**Task material:**
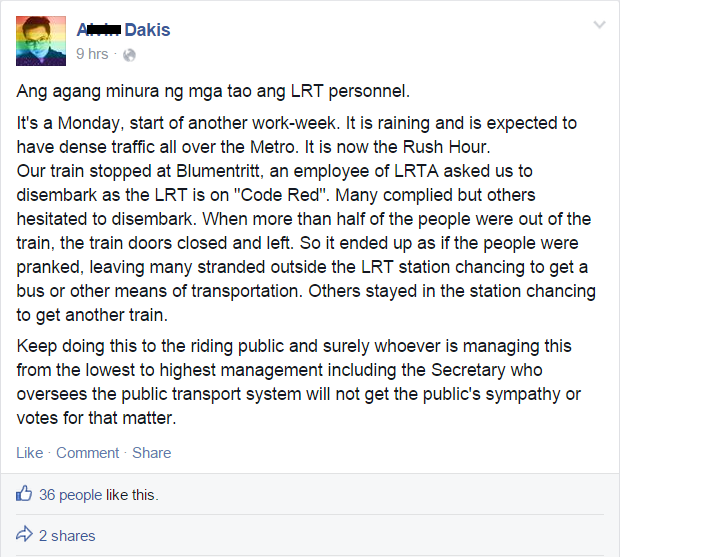Like the post using the Like link

click(30, 453)
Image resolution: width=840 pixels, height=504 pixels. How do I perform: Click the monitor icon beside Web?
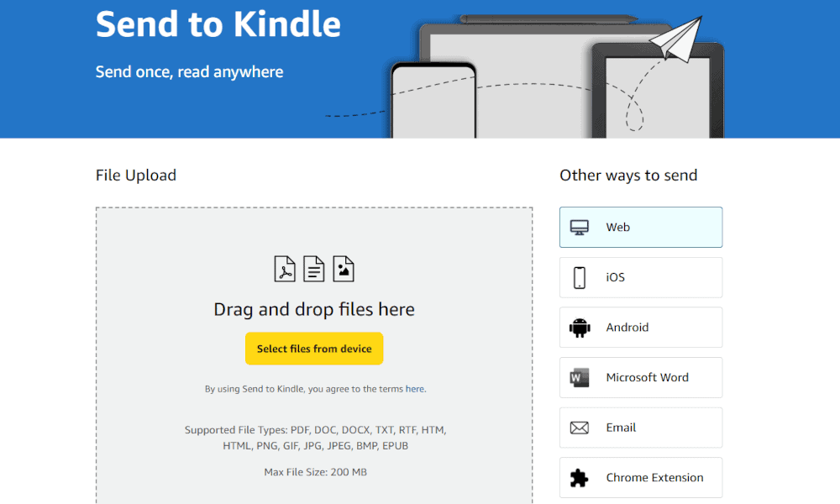580,228
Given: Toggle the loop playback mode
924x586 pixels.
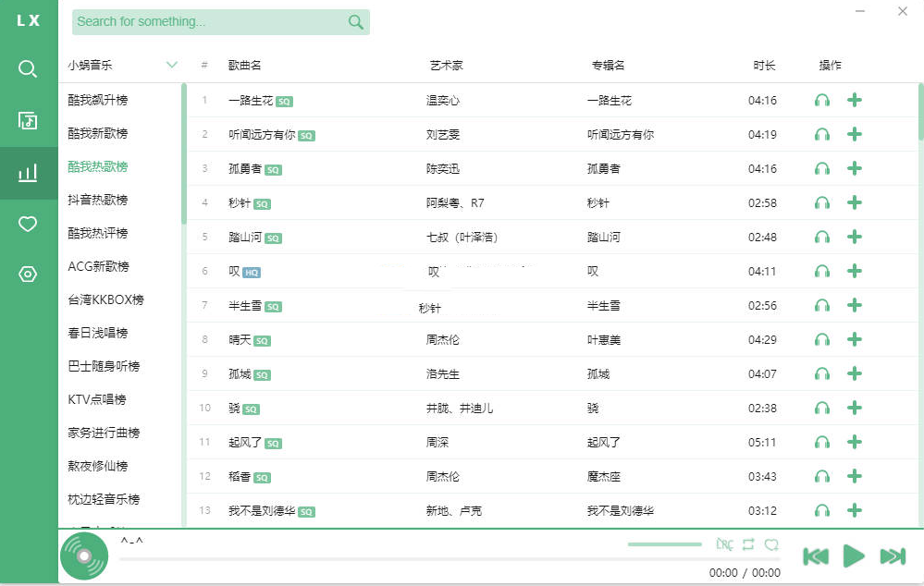Looking at the screenshot, I should pos(748,544).
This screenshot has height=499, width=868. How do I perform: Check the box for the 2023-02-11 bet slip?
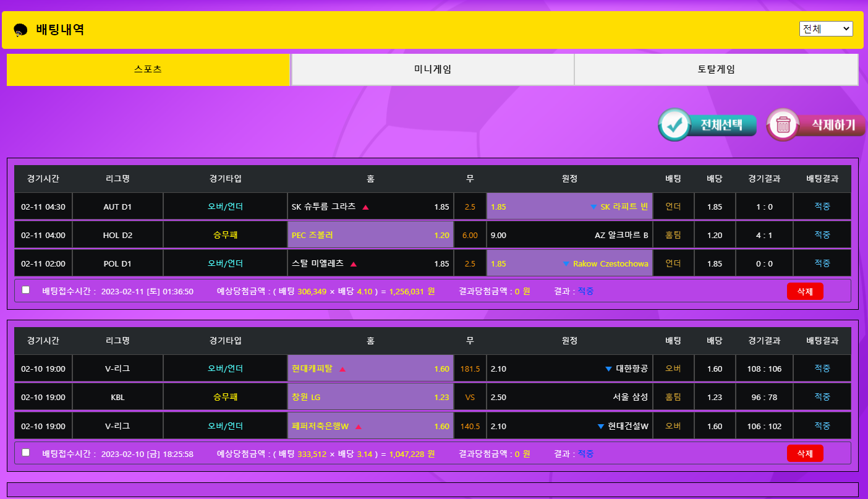coord(26,290)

**About this exercise:**
Your answer must be exactly the lines from the one containing "924x586 pixels." through the last line of the records above, both included, with every picture left out.

**Output for this exercise:**
924x586 pixels.
Looking at the screenshot, I should pos(748,544).
This screenshot has height=499, width=868. How do I perform: Check the box for the 2023-02-11 bet slip?
coord(26,290)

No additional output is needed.